**DOCUMENTTEKST:**
*****

Ik zal het stenogram van dit gedeelte van de vergadering doorgeleiden naar het kabinet. Voor de duidelijkheid: vier minuten spreektijd per fractie.

Het woord is aan de heer Öztürk.

De heer Öztürk (Groep Kuzu/Öztürk):
Voorzitter. Gisteravond gaf de directeur van het Sociaal en Cultureel Planbureau in Nieuwsuur aan niet optimistisch te zijn over de integratieopdracht voor de komende jaren. Dat zijn woorden die we serieus moeten nemen. De etnische spanningen in Nederland nemen toe en dat komt niet alleen door de opvang van vluchtelingen. Gelukkig droeg de directeur van het Sociaal en Cultureel Planbureau ook oplossingen aan ten aanzien van het arbeidsmarktbeleid en het antidiscriminatiebeleid. Ik heb twee verzoeken aan de collega's. Allereerst verzoek ik het kabinet om een brief met een reactie op de uitzending van Nieuwsuur en het rapport. Ten tweede verzoek ik om een debat met de minister van Sociale Zaken en Werkgelegenheid.

*****

**VERSTREKTE GEGEVENS:**
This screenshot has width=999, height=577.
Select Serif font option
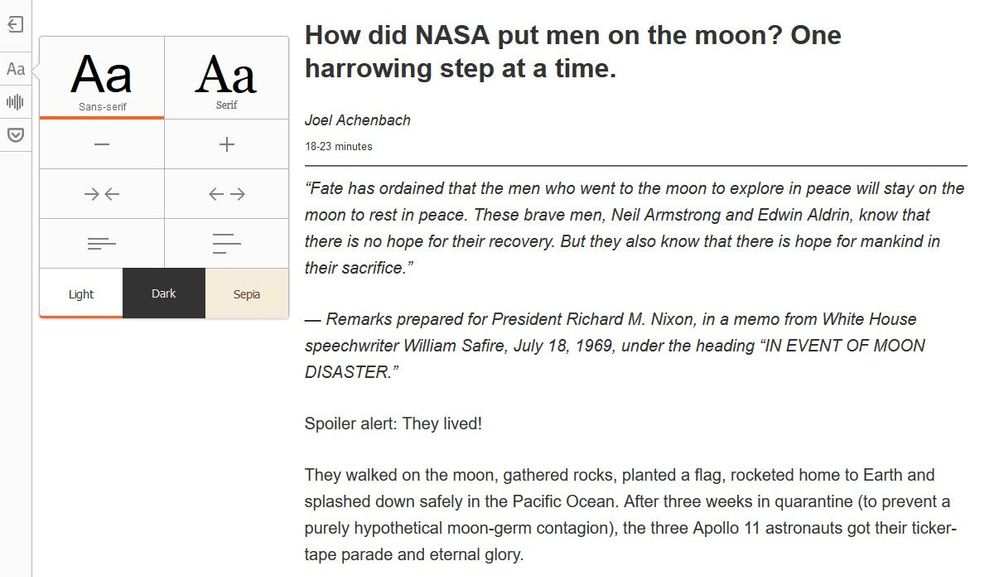point(227,78)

*****

**OPDRACHT:** Herhaal woordelijk het stuk uit de documenttekst dat begint bij de woorden "Het woord is" en stop na "Zaken en Werkgelegenheid.".

**ANTWOORD:**
Het woord is aan de heer Öztürk.

De heer Öztürk (Groep Kuzu/Öztürk):
Voorzitter. Gisteravond gaf de directeur van het Sociaal en Cultureel Planbureau in Nieuwsuur aan niet optimistisch te zijn over de integratieopdracht voor de komende jaren. Dat zijn woorden die we serieus moeten nemen. De etnische spanningen in Nederland nemen toe en dat komt niet alleen door de opvang van vluchtelingen. Gelukkig droeg de directeur van het Sociaal en Cultureel Planbureau ook oplossingen aan ten aanzien van het arbeidsmarktbeleid en het antidiscriminatiebeleid. Ik heb twee verzoeken aan de collega's. Allereerst verzoek ik het kabinet om een brief met een reactie op de uitzending van Nieuwsuur en het rapport. Ten tweede verzoek ik om een debat met de minister van Sociale Zaken en Werkgelegenheid.